TO BE DONE
Please repeat the lines that begin with the one containing "You are a computer-use agent. Image" and end with the one containing "Instruction: Click the", both included, word for word.

___ MATERIAL PROVIDED ___

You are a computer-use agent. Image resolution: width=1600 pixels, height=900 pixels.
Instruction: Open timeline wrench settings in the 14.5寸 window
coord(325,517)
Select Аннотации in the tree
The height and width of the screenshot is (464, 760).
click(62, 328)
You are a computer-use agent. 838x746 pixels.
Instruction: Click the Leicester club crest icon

___
___ MATERIAL PROVIDED ___

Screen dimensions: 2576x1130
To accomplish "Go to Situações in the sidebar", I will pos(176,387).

___

THE COMPLETED TASK
You are a computer-use agent. Image resolution: width=1600 pixels, height=900 pixels.
Instruction: Open timeline wrench settings in the 14.5寸 window
coord(325,517)
Select Аннотации in the tree
The height and width of the screenshot is (464, 760).
click(62, 328)
You are a computer-use agent. 838x746 pixels.
Instruction: Click the Leicester club crest icon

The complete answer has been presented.